What the exercise asks: Format the items from the line containing "This screenshot has width=1456, height=839." through the line containing "Open the Stability Test section" as a JSON list of strings, one string per line, skipping blank lines. Leave the pictures out of the answer.

— Start of Input material —

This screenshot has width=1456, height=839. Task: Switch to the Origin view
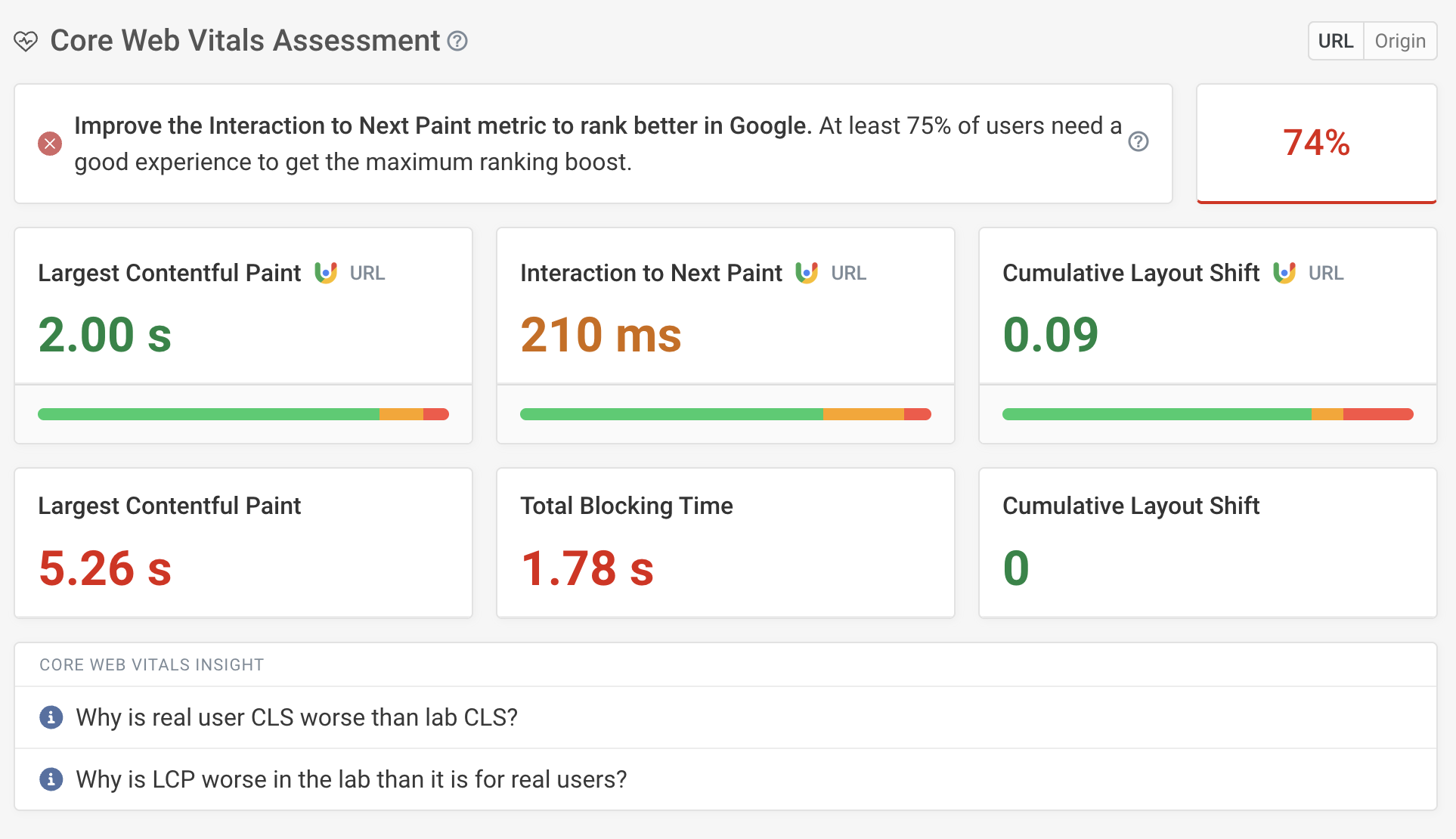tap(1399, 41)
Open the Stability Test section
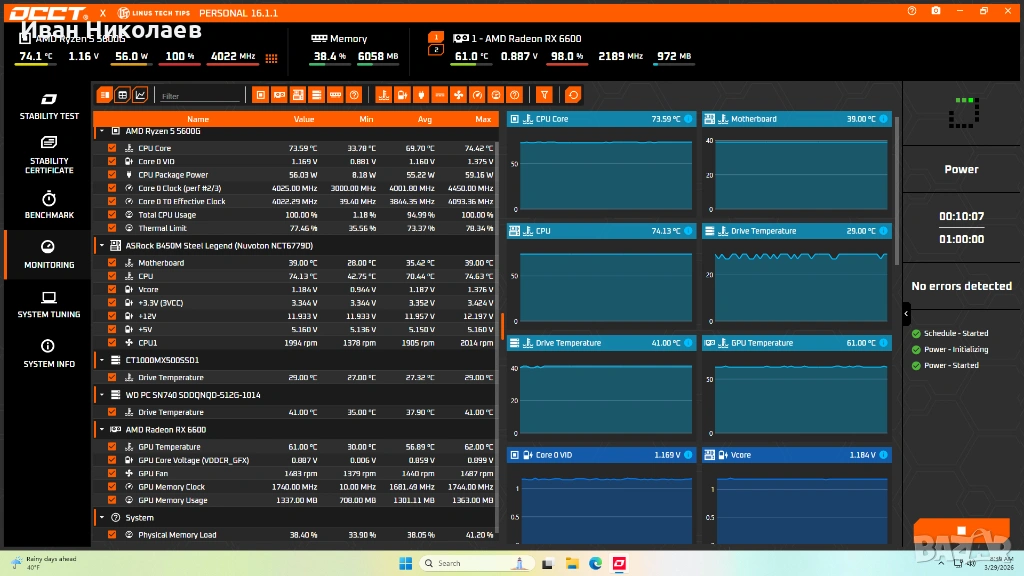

— End of Input material —
— Start of Input material —

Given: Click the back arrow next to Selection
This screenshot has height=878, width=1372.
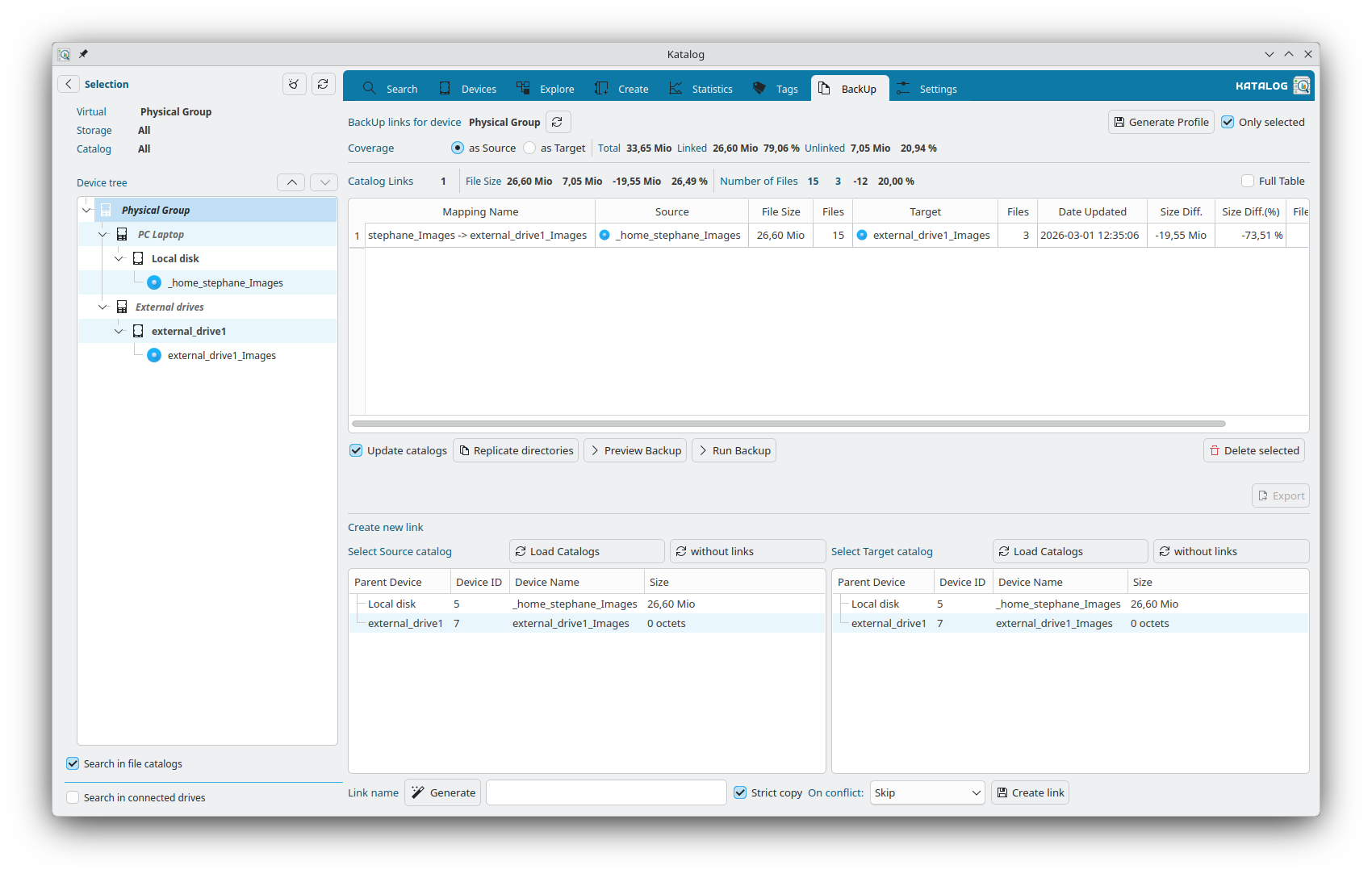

— End of Input material —

Output below:
[
  "This screenshot has width=1456, height=839. Task: Switch to the Origin view",
  "tap(1399, 41)",
  "Open the Stability Test section"
]